DIRECTIONS. Which lines in the material below contain the word "screenshot"? Copy each of them.

DATA SUPPLIED.
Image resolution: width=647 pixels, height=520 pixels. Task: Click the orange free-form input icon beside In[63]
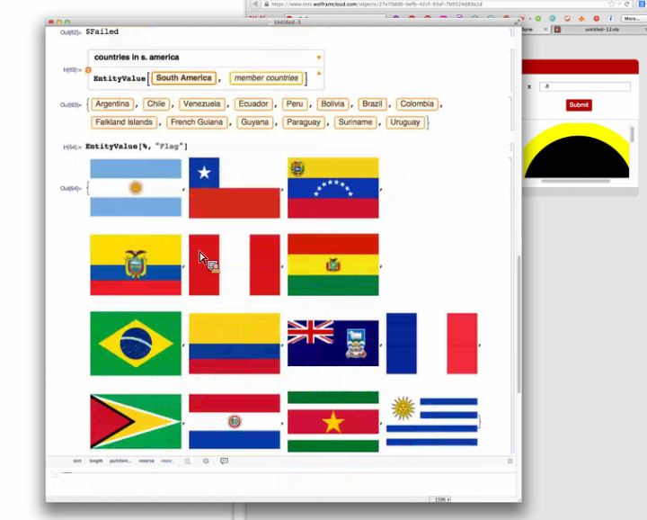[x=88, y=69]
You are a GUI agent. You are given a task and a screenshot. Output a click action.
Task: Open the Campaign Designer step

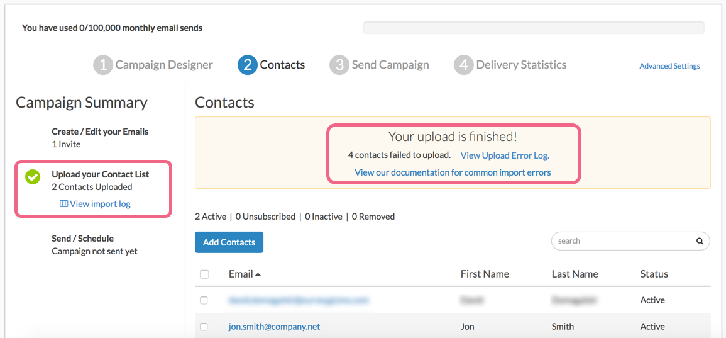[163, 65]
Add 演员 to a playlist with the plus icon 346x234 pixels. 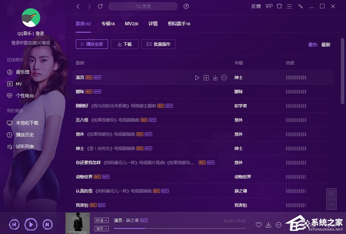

==

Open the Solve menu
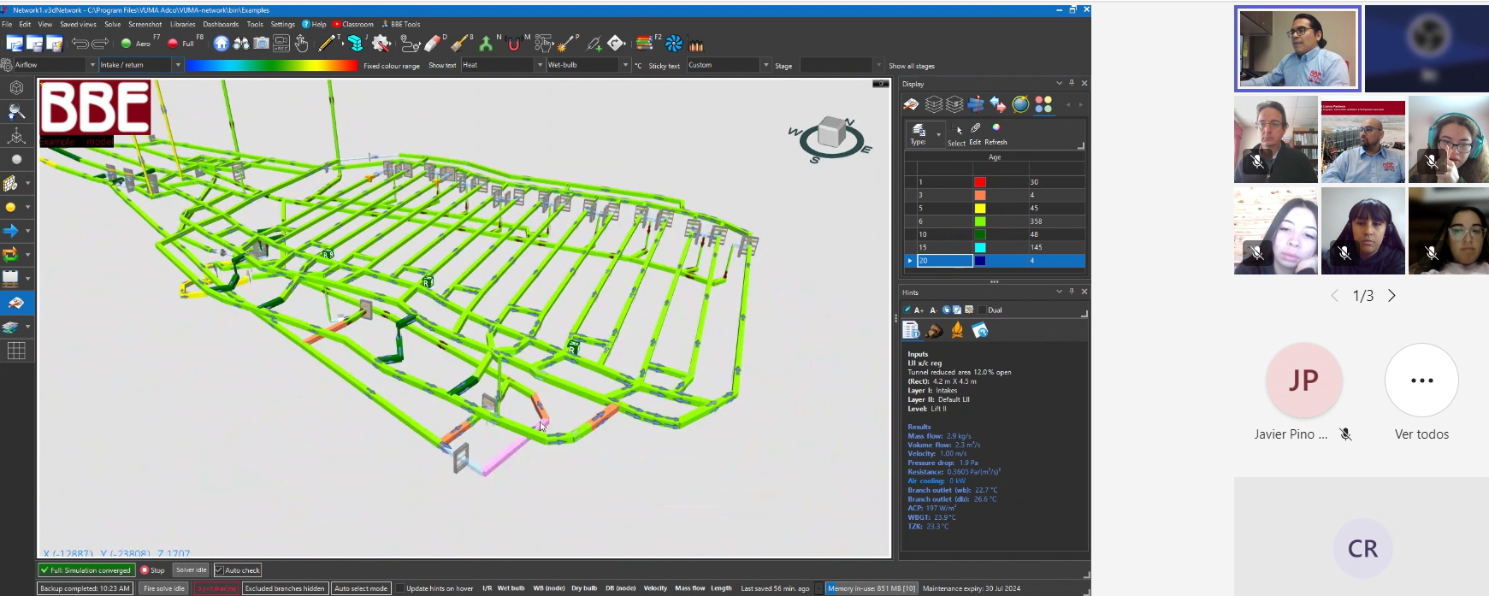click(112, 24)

==

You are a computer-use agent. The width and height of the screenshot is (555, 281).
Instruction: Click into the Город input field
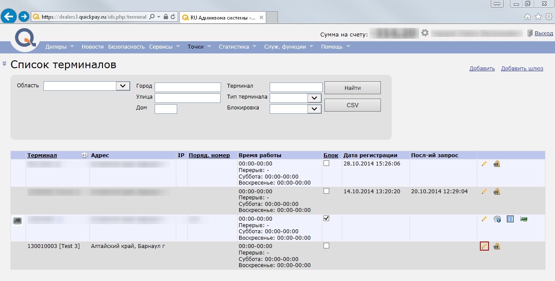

RESPONSE TO THE TASK.
You are a GUI agent. You are given a task and a screenshot. Output a click action.
You are a computer-use agent. The width and height of the screenshot is (555, 281).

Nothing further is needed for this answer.